**BRIEF:**
Exactly reproduce each of the entries shown below.

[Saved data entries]
====

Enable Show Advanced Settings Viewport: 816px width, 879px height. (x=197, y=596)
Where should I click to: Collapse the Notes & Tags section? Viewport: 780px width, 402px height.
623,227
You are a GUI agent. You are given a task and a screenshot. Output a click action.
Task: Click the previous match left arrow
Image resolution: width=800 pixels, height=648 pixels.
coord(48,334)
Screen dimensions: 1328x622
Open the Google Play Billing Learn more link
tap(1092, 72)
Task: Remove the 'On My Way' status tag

====

**WORKED SOLUTION:**
Enable Show Advanced Settings Viewport: 816px width, 879px height. (x=197, y=596)
Where should I click to: Collapse the Notes & Tags section? Viewport: 780px width, 402px height.
623,227
You are a GUI agent. You are given a task and a screenshot. Output a click action.
Task: Click the previous match left arrow
Image resolution: width=800 pixels, height=648 pixels.
coord(48,334)
Screen dimensions: 1328x622
Open the Google Play Billing Learn more link
tap(1092, 72)
Task: Remove the 'On My Way' status tag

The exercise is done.